Costco and PepsiCo occupy very different positions on the leverage spectrum. In FY2025, COST carried total debt of approximately $5.79 billion, composed of $5,713M in long-term noncurrent debt [COST:Q3] and $75M in current maturities [COST:Q7], against stockholders' equity of $29,164M [COST:Q11] and a cash balance of $14,161M [COST:Q15] — meaning Costco is effectively net-cash positive. PepsiCo, by contrast, held $42,321M in long-term noncurrent debt [PEP:Q3] plus $6,861M in short-term borrowings [PEP:Q7], for total debt of roughly $49.2 billion, set against equity of only $20,406M [PEP:Q11] and cash of $9,159M [PEP:Q15]. PEP's gross debt-to-equity ratio is therefore well above 2x, while COST's is well below 0.25x. The directional trends also diverge favorably for Costco: COST's long-term debt has actually declined from $6,484M in FY2022 to $5,713M in FY2025 [COST:Q3] — a roughly 12% reduction — while its equity base has expanded materially [COST:Q8][COST:Q11], representing a clear deleveraging trajectory. PEP's long-term debt, meanwhile, has grown from $35,657M in FY2022 [PEP:Q0] to $42,321M in FY2025 [PEP:Q3], and short-term borrowings have risen meaningfully over the same period [PEP:Q4][PEP:Q7], though it is worth noting that FY2022 represented a relative trough in PEP's short-term borrowings, so the magnitude of that increase should be interpreted in the context of a longer-term, non-monotonic trend.

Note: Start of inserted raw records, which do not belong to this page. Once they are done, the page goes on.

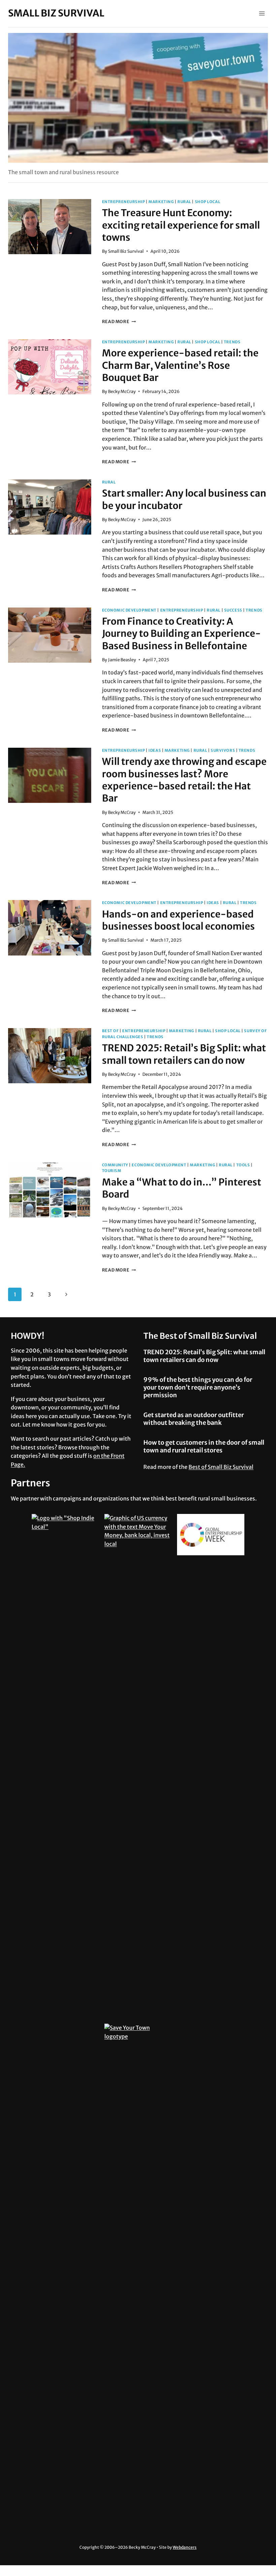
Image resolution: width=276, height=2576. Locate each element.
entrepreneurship (123, 201)
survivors (223, 750)
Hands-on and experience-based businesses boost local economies (178, 920)
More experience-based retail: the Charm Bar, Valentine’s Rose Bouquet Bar (180, 365)
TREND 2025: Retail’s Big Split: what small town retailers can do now (184, 1054)
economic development (129, 610)
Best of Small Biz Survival (220, 1466)
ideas (154, 750)
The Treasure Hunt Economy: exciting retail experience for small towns (181, 225)
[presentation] (49, 226)
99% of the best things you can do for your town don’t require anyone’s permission (197, 1387)
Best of (110, 1030)
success (233, 610)
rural (184, 201)
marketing (161, 201)
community (115, 1165)
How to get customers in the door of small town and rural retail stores (203, 1446)
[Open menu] (261, 13)
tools (243, 1165)
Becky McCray (122, 391)
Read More (119, 321)
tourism (112, 1170)
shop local (207, 201)
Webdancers (185, 2547)
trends (232, 342)
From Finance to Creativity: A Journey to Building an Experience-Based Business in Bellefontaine (181, 633)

COST: Costco runs a conservatively leveraged balance sheet: FY2025 total debt of ~$5.79B ($5,713M long-term [COST:Q3] plus $75M current [COST:Q7]) is dwarfed by $29,164M in equity [COST:Q11] and $14,161M in cash [COST:Q15], leaving the company in a net-cash position. Notably, long-term debt has declined approximately 12% since FY2022 while equity has grown significantly, reflecting an active deleveraging trend that further reduces balance sheet risk.
PEP: PepsiCo carries a substantially heavier debt load, with FY2025 total debt of approximately $49.2B ($42,321M long-term [PEP:Q3] plus $6,861M short-term [PEP:Q7]) against equity of $20,406M [PEP:Q11], implying a gross debt-to-equity ratio above 2x. Cash of $9,159M [PEP:Q15] provides only partial offset. The overall trajectory points toward higher leverage, with long-term debt rising from $35,657M in FY2022 [PEP:Q0] to $42,321M in FY2025 [PEP:Q3] and short-term borrowings also elevated relative to recent history [PEP:Q4][PEP:Q7] — though the pace of short-term borrowing growth looks somewhat more pronounced when measured from the FY2022 trough than it would from a longer baseline.

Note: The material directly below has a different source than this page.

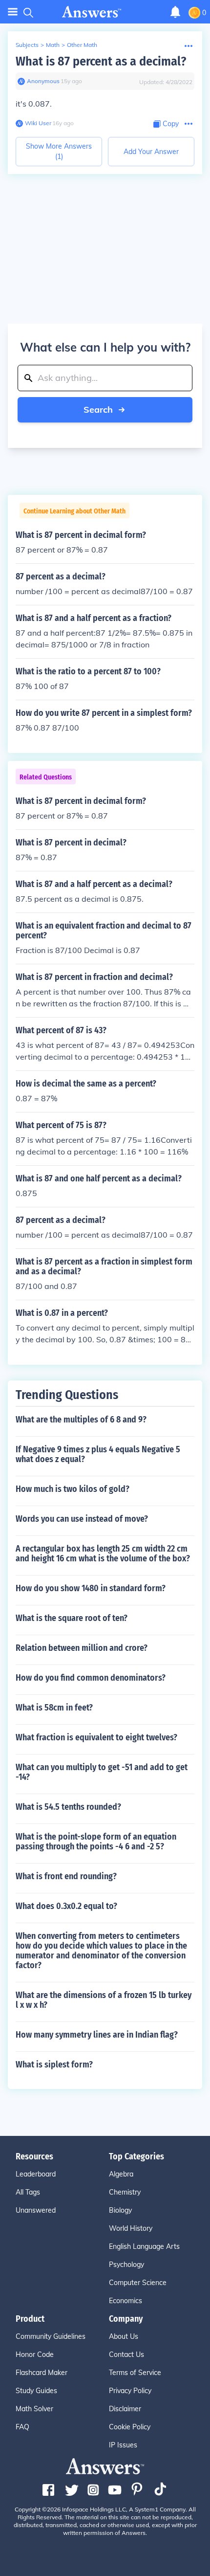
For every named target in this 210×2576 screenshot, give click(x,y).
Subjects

Cross-axis takeaway: The leverage comparison reveals a structural divergence: Costco is actively deleveraging from an already conservative starting point, while PepsiCo is carrying and gradually adding to a debt load that already exceeds its equity base by a wide margin. For investors focused on balance sheet resilience, COST presents meaningfully lower financial risk, whereas PEP's leverage profile warrants monitoring — particularly given rising interest costs in the current rate environment.